Short exercise
Reproduce all of the records below, switching every "GUI agent" to "desktop agent" and leaving everything else unchanged.

• • • • • • •

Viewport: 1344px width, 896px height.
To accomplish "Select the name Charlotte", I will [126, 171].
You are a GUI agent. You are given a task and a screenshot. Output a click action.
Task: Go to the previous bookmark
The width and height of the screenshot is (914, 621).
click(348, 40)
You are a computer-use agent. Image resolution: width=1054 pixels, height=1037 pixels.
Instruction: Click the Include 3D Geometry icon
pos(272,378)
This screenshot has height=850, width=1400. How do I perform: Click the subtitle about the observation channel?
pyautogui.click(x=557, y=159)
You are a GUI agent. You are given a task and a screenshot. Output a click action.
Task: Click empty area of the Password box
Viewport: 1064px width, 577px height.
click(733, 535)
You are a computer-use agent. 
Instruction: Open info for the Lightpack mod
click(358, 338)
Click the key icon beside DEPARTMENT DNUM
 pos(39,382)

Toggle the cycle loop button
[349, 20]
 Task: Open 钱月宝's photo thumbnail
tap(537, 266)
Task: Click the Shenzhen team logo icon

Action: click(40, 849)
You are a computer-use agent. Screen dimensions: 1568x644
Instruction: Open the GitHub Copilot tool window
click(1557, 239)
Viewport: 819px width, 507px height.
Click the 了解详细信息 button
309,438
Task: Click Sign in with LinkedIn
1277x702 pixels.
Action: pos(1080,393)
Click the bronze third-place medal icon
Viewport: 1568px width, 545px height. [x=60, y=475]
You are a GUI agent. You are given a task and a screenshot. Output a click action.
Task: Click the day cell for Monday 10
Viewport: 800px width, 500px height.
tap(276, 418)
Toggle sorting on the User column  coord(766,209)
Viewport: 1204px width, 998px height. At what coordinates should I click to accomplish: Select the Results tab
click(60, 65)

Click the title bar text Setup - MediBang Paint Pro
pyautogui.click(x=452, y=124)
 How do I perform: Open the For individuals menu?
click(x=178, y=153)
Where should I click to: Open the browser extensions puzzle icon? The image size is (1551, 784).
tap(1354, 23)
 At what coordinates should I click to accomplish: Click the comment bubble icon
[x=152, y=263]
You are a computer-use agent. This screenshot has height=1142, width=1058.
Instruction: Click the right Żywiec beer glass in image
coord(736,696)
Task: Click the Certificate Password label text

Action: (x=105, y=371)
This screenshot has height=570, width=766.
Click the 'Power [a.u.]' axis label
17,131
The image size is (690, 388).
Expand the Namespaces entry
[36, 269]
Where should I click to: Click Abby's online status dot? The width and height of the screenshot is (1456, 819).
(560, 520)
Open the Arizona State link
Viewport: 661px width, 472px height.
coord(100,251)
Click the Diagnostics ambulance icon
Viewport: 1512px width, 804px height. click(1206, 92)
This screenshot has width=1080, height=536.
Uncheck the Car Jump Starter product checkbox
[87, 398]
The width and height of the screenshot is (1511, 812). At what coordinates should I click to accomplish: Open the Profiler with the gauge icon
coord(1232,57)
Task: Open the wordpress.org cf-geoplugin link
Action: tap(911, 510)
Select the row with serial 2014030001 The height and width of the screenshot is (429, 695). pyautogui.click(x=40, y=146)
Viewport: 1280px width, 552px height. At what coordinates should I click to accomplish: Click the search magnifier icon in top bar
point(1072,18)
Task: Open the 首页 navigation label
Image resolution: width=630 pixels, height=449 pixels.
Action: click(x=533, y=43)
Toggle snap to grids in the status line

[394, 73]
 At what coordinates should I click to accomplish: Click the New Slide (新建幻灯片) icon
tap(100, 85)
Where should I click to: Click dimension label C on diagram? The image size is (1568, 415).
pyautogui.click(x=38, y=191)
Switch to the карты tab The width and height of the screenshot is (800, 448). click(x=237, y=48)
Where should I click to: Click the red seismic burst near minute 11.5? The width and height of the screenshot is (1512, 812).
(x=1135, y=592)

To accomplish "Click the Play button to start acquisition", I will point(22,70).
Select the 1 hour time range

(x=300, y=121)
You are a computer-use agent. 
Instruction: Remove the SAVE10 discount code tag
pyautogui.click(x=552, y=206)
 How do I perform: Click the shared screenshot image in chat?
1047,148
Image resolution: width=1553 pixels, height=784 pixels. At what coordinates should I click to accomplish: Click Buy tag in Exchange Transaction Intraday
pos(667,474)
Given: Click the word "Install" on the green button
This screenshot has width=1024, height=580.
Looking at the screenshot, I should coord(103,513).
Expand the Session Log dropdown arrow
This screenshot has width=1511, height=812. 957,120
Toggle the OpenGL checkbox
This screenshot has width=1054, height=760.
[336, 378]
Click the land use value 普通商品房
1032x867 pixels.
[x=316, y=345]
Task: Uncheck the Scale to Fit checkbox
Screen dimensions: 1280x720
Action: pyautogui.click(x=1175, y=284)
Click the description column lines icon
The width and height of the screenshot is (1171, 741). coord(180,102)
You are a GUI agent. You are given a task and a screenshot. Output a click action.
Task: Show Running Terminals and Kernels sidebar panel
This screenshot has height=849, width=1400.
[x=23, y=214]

• • • • • • •

The solution
Viewport: 1344px width, 896px height.
To accomplish "Select the name Charlotte", I will [126, 171].
You are a desktop agent. You are given a task and a screenshot. Output a click action.
Task: Go to the previous bookmark
The width and height of the screenshot is (914, 621).
click(348, 40)
You are a computer-use agent. Image resolution: width=1054 pixels, height=1037 pixels.
Instruction: Click the Include 3D Geometry icon
pos(272,378)
This screenshot has height=850, width=1400. How do I perform: Click the subtitle about the observation channel?
pyautogui.click(x=557, y=159)
You are a desktop agent. You are given a task and a screenshot. Output a click action.
Task: Click empty area of the Password box
Viewport: 1064px width, 577px height.
click(733, 535)
You are a computer-use agent. 
Instruction: Open info for the Lightpack mod
click(358, 338)
Click the key icon beside DEPARTMENT DNUM
 pos(39,382)

Toggle the cycle loop button
[349, 20]
 Task: Open 钱月宝's photo thumbnail
tap(537, 266)
Task: Click the Shenzhen team logo icon

Action: click(40, 849)
You are a computer-use agent. Screen dimensions: 1568x644
Instruction: Open the GitHub Copilot tool window
click(1557, 239)
Viewport: 819px width, 507px height.
Click the 了解详细信息 button
309,438
Task: Click Sign in with LinkedIn
1277x702 pixels.
Action: pos(1080,393)
Click the bronze third-place medal icon
Viewport: 1568px width, 545px height. [x=60, y=475]
You are a desktop agent. You are given a task and a screenshot. Output a click action.
Task: Click the day cell for Monday 10
Viewport: 800px width, 500px height.
tap(276, 418)
Toggle sorting on the User column  coord(766,209)
Viewport: 1204px width, 998px height. At what coordinates should I click to accomplish: Select the Results tab
click(60, 65)

Click the title bar text Setup - MediBang Paint Pro
pyautogui.click(x=452, y=124)
 How do I perform: Open the For individuals menu?
click(x=178, y=153)
Where should I click to: Open the browser extensions puzzle icon? The image size is (1551, 784).
tap(1354, 23)
 At what coordinates should I click to accomplish: Click the comment bubble icon
[x=152, y=263]
You are a computer-use agent. This screenshot has height=1142, width=1058.
Instruction: Click the right Żywiec beer glass in image
coord(736,696)
Task: Click the Certificate Password label text

Action: (x=105, y=371)
This screenshot has height=570, width=766.
Click the 'Power [a.u.]' axis label
17,131
The image size is (690, 388).
Expand the Namespaces entry
[36, 269]
Where should I click to: Click Abby's online status dot? The width and height of the screenshot is (1456, 819).
(560, 520)
Open the Arizona State link
Viewport: 661px width, 472px height.
coord(100,251)
Click the Diagnostics ambulance icon
Viewport: 1512px width, 804px height. click(1206, 92)
This screenshot has width=1080, height=536.
Uncheck the Car Jump Starter product checkbox
[87, 398]
The width and height of the screenshot is (1511, 812). At what coordinates should I click to accomplish: Open the Profiler with the gauge icon
coord(1232,57)
Task: Open the wordpress.org cf-geoplugin link
Action: tap(911, 510)
Select the row with serial 2014030001 The height and width of the screenshot is (429, 695). pyautogui.click(x=40, y=146)
Viewport: 1280px width, 552px height. At what coordinates should I click to accomplish: Click the search magnifier icon in top bar
point(1072,18)
Task: Open the 首页 navigation label
Image resolution: width=630 pixels, height=449 pixels.
Action: click(x=533, y=43)
Toggle snap to grids in the status line

[394, 73]
 At what coordinates should I click to accomplish: Click the New Slide (新建幻灯片) icon
tap(100, 85)
Where should I click to: Click dimension label C on diagram? The image size is (1568, 415).
pyautogui.click(x=38, y=191)
Switch to the карты tab The width and height of the screenshot is (800, 448). click(x=237, y=48)
Where should I click to: Click the red seismic burst near minute 11.5? The width and height of the screenshot is (1512, 812).
(x=1135, y=592)

To accomplish "Click the Play button to start acquisition", I will point(22,70).
Select the 1 hour time range

(x=300, y=121)
You are a computer-use agent. 
Instruction: Remove the SAVE10 discount code tag
pyautogui.click(x=552, y=206)
 How do I perform: Click the shared screenshot image in chat?
1047,148
Image resolution: width=1553 pixels, height=784 pixels. At what coordinates should I click to accomplish: Click Buy tag in Exchange Transaction Intraday
pos(667,474)
Given: Click the word "Install" on the green button
This screenshot has width=1024, height=580.
Looking at the screenshot, I should coord(103,513).
Expand the Session Log dropdown arrow
This screenshot has width=1511, height=812. 957,120
Toggle the OpenGL checkbox
This screenshot has width=1054, height=760.
[336, 378]
Click the land use value 普通商品房
1032x867 pixels.
[x=316, y=345]
Task: Uncheck the Scale to Fit checkbox
Screen dimensions: 1280x720
Action: pyautogui.click(x=1175, y=284)
Click the description column lines icon
The width and height of the screenshot is (1171, 741). coord(180,102)
You are a desktop agent. You are given a task and a screenshot. Output a click action.
Task: Show Running Terminals and Kernels sidebar panel
This screenshot has height=849, width=1400.
[x=23, y=214]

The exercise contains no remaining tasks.